# Ремонт аккордеона WELTMEISTER



## musicdag (19 Ноя 2011)

Уважаемые знатоки!! недавно подарили аккордеон Weltmeister, шикарный звук, но у него почему-то постоянно слипается мех :cray: ! Кто подскажет, чем можно его протереть (промыть), чтобы вылечить. И еще, оборвана одна из планок, которая сдвигается посредством клавиш смены регистра, можно ли ее где-нить приобрести? Заранее спасибо за ответ.


----------



## Bulgarin (19 Ноя 2011)

musicdag писал:


> постоянно слипается мех


тальком, детской присыпкой, мелом. ненадолго всеравно.


----------



## musicdag (20 Ноя 2011)

Bulgarin, спасибо за ответ, попробую... А от чего он вообше слипается, это клей портится, или еще что?


----------



## ze_go (20 Ноя 2011)

Bulgarin писал:


> тальком, детской присыпкой, мелом



ничего, что потом всё вышеперечисленное со штанов придётся удалять?
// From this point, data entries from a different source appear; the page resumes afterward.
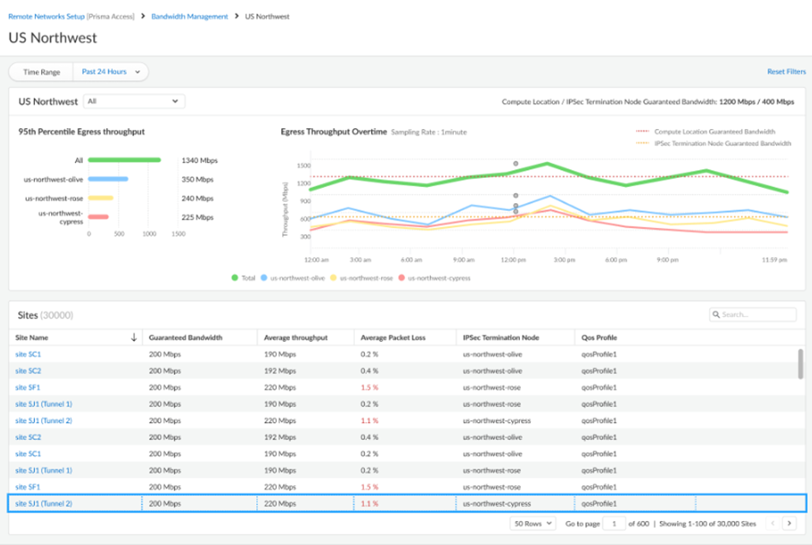This screenshot has height=545, width=812.
Task: Click the Go to page number field
Action: tap(614, 523)
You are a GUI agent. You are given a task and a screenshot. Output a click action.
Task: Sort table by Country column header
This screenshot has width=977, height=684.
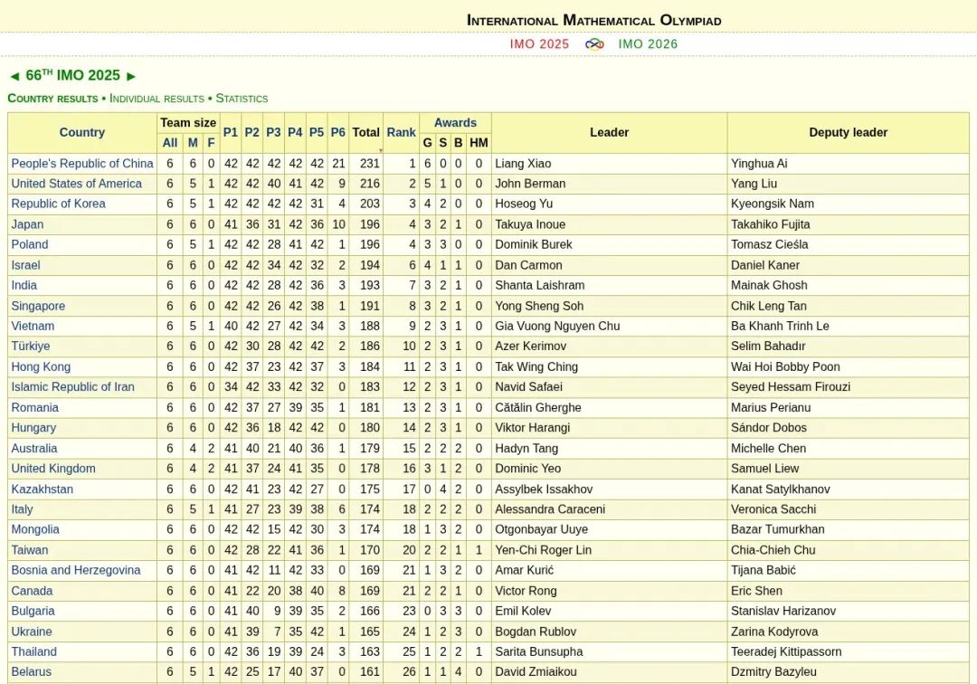[82, 132]
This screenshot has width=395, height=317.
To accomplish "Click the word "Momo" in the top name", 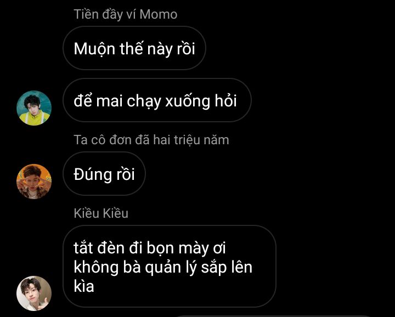I will point(159,14).
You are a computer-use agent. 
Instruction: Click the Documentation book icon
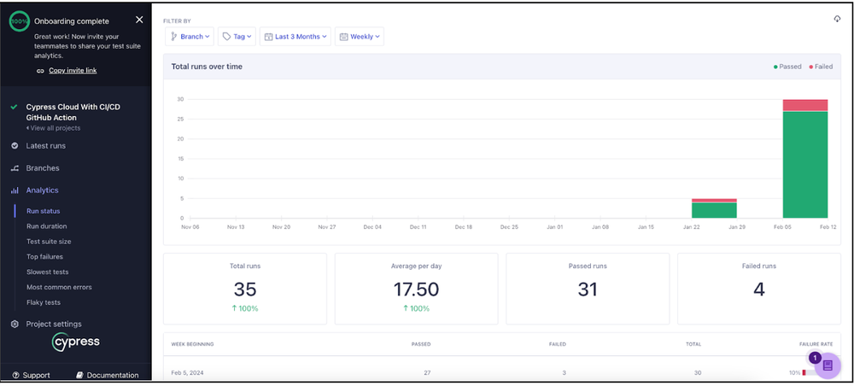(x=79, y=375)
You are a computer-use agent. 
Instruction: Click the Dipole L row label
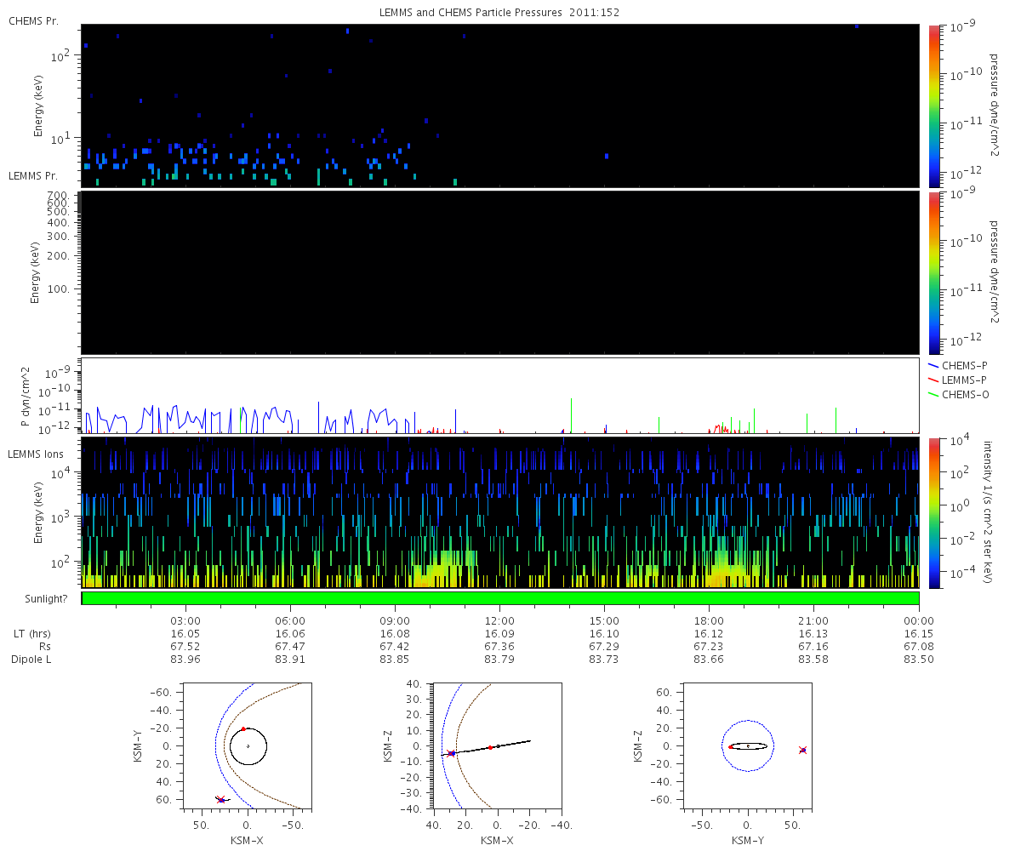32,660
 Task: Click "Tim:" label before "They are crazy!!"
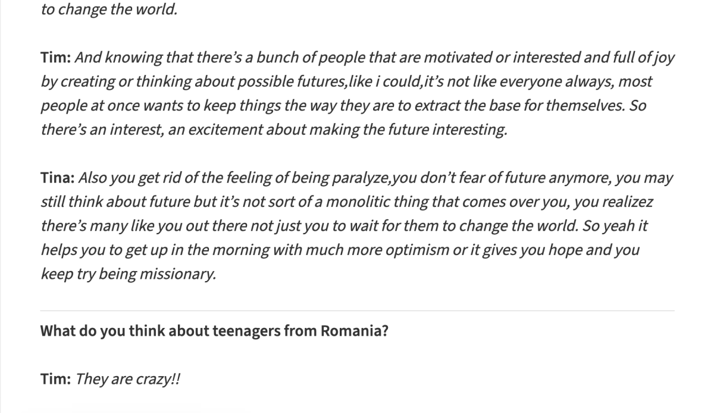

протрите тряпочкой, увлажнённой мыльной водой.
не поможет - попробуйте бензином-калошей (галошей) - прозрачный такой (иное название - нефрас)
только не используйте нитрорастворители - попадёт на корпус - испортите целлулоид


----------



## юрий серов (13 Дек 2011)

Уважаемые знатоки!! после перевосковки голосов на аккордеоне звучание инструмента какое- то тихое , приглушенное стало, и мех надо с усилием вести чтобы звук появился , может кто знает что это такое?


----------



## uri (13 Дек 2011)

возможно отошли голосовые планки,характерен еще такой еле заметный шип воздуха.


----------



## ze_go (13 Дек 2011)

юрий серов писал:


> после перевосковки голосов на аккордеоне...


uri писал:


> возможно отошли голосовые планки


каким образом? человек же написал что ПЕРЕВОСКОВАЛ.


----------



## I175ylg (5 Фев 2012)

http://poigarmonika.ru/ здесь очень хорошие статьи по ремонту


----------



## levsha34 (5 Фев 2012)

,Эт чтож за перевосковка такая..? 100 процентов лайки на планках воском залили. Резонатор снимите и посмотрите внутрь камер - всё увидите.


----------



## ze_go (5 Фев 2012)

levsha34 писал:


> ,Эт чтож за перевосковка такая..? 100 процентов лайки на планках воском залили. Резонатор снимите и посмотрите внутрь камер - всё увидите.


это что за бред?


----------



## levsha34 (6 Фев 2012)

Ет не бред ,а реальность. Если после перевосковки мех надо с усилием вести, чтобы появился звук, то это значит что работа была проведена КАЧЕСТВЕННО. Хотя может быть это субъективные ощущения Юрия Серова...


----------



## маша (6 Мар 2012)

Что делать?Когда я играю-в правой клав. нота "ля" выскакивает,я её ставлю на место(открываю корпус),начинаю играть,а она опять вылезает...Что делать?В пн академ уже!


----------



## ze_go (6 Мар 2012)

Маша, Вы МОЛОДЕЦ!
краткость - сестра таланта, но не в этом случае.
какой инструмент? что значит "выскакивает"?


----------



## Пифагоровиц (4 Май 2012)

мех слипается от того что на фабрике нарушают ,в смысле упрощают технологию наклеивания лидерина на мех,а точнее им просто лень намазывать кисточкой с одной стороны они просто макают полоску лидерина целиком в клей


----------